En fait, la ville au complet semble fonctionner à un rythme effrénée. Des quartiers entiers sont en construction, il pousse des grues partout, et on ne passe pas un coin de rue sans y voir des édifices en construction. Dès les premières journées, mon œil de nord-américain a été impressionné par la dynamique qui règne dans une économie émergente.

Chacune des 194 stations est une oeuvre d’art. Dommage que la foule marche si vite; ça rend l’admiration des plafonds un peu compliquée..

On comprend vite en arrivant a Moscou que la culture y a joué (et y joue toujours) un grand rôle. Le premier grand choc, c’est bien sur le Métro. J’avais déjà vu des photos du métro de Moscou… et je savais que c’était beau. Ce que je ne savais pas, c’est que ce ne sont pas qu’une ou deux stations qui sont intéressantes ; Le métro de Moscou, c’est 194 stations sur 12 lignes. Et chaque station est une œuvre d’art. Dommage que la foule marche si vite; ça rend l’admiration des plafonds un peu compliquée.

Une autre constatation est le fait que les Russes ont une personnalité plus introvertie que les Nord-Américains. J’ai peut-être tort, mais certains indices laissent peu de place au doute; les russes sont certainement moins bavards, plus réservés, moins expressifs que les nord-américains. Les réponses donnés à nos questions d’entrevues étaient généralement très brèves, mais surtout très précises. En ce sens, les Russes ont tout ce qu’il faut pour plaire à un ingénieur (tant qu’à être dans les stéréotypes, aussi bien ne pas se gêner!)

Komsomolskaya Metro Station

Komsomolskaya Metro Station

Les personnes que nous avons rencontrées avaient l’habitude d’écouter, de considérer la question avec attention, et de réfléchir à la meilleure réponse avant de répliquer. Là d’où je viens, c’est une qualité qui commence à se faire rare.
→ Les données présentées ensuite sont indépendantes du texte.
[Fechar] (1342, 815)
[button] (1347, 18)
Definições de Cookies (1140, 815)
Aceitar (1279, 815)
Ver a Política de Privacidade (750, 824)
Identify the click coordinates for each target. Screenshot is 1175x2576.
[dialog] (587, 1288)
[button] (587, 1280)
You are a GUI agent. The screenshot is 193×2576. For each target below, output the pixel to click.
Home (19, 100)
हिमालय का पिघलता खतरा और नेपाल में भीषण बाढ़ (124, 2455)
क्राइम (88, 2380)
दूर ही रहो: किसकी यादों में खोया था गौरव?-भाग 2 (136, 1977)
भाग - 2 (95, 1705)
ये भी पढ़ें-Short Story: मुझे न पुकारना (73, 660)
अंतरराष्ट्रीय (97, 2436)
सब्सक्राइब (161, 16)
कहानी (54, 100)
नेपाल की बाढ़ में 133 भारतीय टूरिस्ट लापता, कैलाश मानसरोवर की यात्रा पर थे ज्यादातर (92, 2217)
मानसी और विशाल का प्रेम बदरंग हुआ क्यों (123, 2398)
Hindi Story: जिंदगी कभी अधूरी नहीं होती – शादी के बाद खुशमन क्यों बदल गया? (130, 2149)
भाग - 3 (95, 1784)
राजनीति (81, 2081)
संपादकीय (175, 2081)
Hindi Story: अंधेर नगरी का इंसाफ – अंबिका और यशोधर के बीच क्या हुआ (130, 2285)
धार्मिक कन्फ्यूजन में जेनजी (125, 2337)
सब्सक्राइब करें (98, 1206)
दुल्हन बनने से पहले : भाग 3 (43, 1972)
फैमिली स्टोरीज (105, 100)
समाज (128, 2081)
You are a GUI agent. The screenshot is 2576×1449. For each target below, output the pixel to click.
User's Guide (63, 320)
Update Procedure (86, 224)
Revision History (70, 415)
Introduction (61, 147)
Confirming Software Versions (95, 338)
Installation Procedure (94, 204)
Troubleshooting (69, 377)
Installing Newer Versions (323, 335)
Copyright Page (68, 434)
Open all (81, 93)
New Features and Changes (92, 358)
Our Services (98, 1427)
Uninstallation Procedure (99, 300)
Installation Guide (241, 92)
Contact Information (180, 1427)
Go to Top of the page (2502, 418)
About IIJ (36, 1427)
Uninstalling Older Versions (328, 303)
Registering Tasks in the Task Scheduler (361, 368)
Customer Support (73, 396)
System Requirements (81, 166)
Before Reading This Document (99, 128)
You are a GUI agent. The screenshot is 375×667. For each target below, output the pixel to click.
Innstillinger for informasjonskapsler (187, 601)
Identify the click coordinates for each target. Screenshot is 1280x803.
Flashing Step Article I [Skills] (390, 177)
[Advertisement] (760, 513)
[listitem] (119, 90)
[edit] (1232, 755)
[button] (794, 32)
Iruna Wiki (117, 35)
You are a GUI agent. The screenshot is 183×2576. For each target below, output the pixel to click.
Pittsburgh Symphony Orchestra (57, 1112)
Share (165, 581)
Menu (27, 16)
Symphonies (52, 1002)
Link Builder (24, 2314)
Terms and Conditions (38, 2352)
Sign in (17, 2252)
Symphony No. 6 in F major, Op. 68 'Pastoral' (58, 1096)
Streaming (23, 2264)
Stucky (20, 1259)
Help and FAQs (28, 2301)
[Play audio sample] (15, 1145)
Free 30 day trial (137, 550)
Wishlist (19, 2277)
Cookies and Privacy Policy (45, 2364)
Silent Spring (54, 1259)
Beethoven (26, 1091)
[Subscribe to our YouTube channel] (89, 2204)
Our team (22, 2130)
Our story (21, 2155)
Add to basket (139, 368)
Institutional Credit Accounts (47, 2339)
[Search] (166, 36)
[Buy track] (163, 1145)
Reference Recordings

On nous a confirmé que les soft-skills (compétences molles?), qui sont généralement les points faibles des introvertis, sont présentement le talon d’Achille des entreprises Russes; ainsi, autant les écoles de gestion que les entreprise internationales que nous avons rencontrées mettent une emphase toute spéciale sur l’importance du développement des ressources humaines, du marketing, et de la communication. J’ai bien hâte de voir, dans la suite du voyage, si les impressions et les observations que j’ai faites à Moscou tiennent aussi la route dans les autres villes de Russie.